L’inno rap del Napoli affidato a Clementino: “E’ già pronto, manca solo l’ok del presidente De Laurentiis”

Ieri su queste pagine Rocco Hunt, nel ringraziare Aurelio De Laurentiis per l’invito a scrivere un inno rap per il Napoli, aveva rifiutato dicendo: «Non sono un tifoso». Per suggerire, poi, al presidente: «Senta Clementino e ‘Nto, loro sono perfetti per infiammare il San Paolo». Ma il loro «aspirante inno» i duo capocannonieri dell’hip hop newpolitano l’hanno addirittura già scritto, insieme con i Sangue Mostro – supergruppo old school in cui militano Speaker Cenzou, Dj Uncino, Ekpso e Ale Zin – e Emiliano Pepe. È forte, «spacca», spiega Clementino facendolo ascoltare in anteprima, «l’abbiamo anche già proposto al giro delle curve ed è stato accettato, manca solo De Laurentiis, lui ancora non lo conosce, dobbiamo mandarglielo». Titolo, Cleme? «Inno del Napoli, per ora, se sono rose fioriranno e verrà anche il titolo giusto». Mica facile sostituire «’O surdato ’nnammurato». «Impossibile, però quella canzone in chiave sportiva è travisata, è il canto dolente di un amore di guerra, è una melodia straziante con parole struggenti, trasformate in un inno tout court all’amore e, quindi, a una squadra che per molti è ragione di vita, amore, passion eterna». «È la storia della nostra vita», rappate, infatti. «Io sono un tifoso vero, accanito, ma c’è gente per cui è l’unico raggio di sole possibile». «Con il sole nella formazione/ e adesso sbatti i raggi su questa canzone», dite ancora.

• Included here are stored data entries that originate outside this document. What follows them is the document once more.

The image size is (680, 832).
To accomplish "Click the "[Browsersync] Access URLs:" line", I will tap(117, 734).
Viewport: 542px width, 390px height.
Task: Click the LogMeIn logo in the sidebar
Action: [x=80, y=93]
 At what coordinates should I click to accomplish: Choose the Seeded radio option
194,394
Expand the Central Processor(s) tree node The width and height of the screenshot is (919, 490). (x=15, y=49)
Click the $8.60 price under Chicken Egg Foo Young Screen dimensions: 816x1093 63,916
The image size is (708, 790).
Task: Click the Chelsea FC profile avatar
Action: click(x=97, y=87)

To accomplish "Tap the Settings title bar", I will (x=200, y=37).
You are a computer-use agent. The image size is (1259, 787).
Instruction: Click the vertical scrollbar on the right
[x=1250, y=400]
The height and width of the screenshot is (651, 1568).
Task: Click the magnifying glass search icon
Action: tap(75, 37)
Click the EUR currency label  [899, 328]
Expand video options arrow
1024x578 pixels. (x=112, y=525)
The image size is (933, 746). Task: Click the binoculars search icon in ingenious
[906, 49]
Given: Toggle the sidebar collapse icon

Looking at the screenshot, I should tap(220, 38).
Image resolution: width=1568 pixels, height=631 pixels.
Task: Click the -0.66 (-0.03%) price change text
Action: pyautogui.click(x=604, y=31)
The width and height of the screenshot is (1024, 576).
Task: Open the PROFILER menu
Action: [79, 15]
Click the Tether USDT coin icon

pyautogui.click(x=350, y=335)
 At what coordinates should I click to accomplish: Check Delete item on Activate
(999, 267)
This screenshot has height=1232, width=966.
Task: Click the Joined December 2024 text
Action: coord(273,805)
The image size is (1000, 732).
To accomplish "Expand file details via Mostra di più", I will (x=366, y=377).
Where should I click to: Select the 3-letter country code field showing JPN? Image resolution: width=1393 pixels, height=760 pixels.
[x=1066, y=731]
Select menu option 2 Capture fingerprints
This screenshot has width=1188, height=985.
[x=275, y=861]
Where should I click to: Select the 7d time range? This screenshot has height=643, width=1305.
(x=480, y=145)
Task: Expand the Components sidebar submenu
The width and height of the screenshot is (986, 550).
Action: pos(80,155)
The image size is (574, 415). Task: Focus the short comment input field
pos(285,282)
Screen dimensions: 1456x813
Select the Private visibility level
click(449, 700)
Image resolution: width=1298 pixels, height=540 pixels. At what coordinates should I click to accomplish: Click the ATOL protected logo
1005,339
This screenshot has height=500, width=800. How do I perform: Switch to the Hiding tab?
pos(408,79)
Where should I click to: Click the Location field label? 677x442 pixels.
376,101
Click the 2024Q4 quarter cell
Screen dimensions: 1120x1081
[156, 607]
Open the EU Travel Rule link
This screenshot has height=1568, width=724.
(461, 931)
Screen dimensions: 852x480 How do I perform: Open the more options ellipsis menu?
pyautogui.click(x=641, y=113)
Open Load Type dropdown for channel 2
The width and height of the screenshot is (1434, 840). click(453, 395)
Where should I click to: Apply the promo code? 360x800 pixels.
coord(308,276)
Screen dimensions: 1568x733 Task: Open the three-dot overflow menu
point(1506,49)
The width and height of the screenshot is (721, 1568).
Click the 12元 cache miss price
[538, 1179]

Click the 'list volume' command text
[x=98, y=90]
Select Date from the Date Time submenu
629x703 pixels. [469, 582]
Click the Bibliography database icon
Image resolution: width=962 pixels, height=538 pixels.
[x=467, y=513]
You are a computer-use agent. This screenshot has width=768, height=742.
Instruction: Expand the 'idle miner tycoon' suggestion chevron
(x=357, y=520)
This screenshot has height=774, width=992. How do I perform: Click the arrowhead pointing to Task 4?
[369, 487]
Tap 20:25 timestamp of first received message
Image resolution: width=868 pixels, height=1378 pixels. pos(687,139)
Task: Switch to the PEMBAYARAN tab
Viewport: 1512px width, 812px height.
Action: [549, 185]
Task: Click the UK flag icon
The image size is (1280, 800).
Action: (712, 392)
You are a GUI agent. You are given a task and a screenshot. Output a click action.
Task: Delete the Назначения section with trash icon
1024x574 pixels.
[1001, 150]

«Inizia Emiliano, poi arriviamo noi a turno, i Sangue Mostro si dividono la loro strofa in tre parti. Alterniamo italiano e dialetto, le nostre due lingue, siamo cosmopoliti al San Paolo, lo sa pure l’Unesco». Il tuo flow batte molto sull’orgoglio napoletano, sul neapolitan power. «Sì e c’è un azzardo. Cito Diego Armando Maradona, ossia il supremo, e Massimo Troisi, da sempre il mio idolo personale; cito Nino D’Angelo, che un inno per i ragazzi della curva B l’ha già scritto, e Pino Daniele, che un inno per la città l’ha già scritto con ”Napule è”. Dicevo un azzardo perché aggiungo il mio nome al loro, ma è una di quelle spacconerie che nell’hip hop si usano, un po’ per gasarsi e un po’ come autoironia. Con ’Nto e gli altri speriamo di aver fatto un lavoro onesto, sono grato a Rocco Hunt per aver suggerito il nome mio e di ’Nto, Rocco è davvero ”fratm”, ma è strano invitare un salernitano a scrivere l’inno per il Napoli, mentre è sacrosanto comprendere che nel 2014 il rap è il ritmo e il flusso di parole giusto per incalzare i giocatori verso la vittoria di nuovi scudetti e nuove coppe. De Laurentiis sa del nostro progetto, ne parlammo a un pranzo, poi lo ribadii a ”Quelli che il calcio”, ora è pronto, aspettiamo solo il suo giudizio prima e, nel caso, quello dei tifosi». «Partenope è nel sangue/ è dNA», rappate. «È così evochiamo la città più che la squadra, convinti che le due cose coincidano. ”Napoletano/ c’è un signore che mi chiama così” canta all’inizio Emiliano Pepe. Ecco, il nostro inno, anzi il nostro aspirante inno è flusso di parole e di orgoglio, è pensato per incitare gli animi e le folle, anche se, mi auguro molto raramente, potrà essere usato anche per consolarle in vista della prossima vittoria».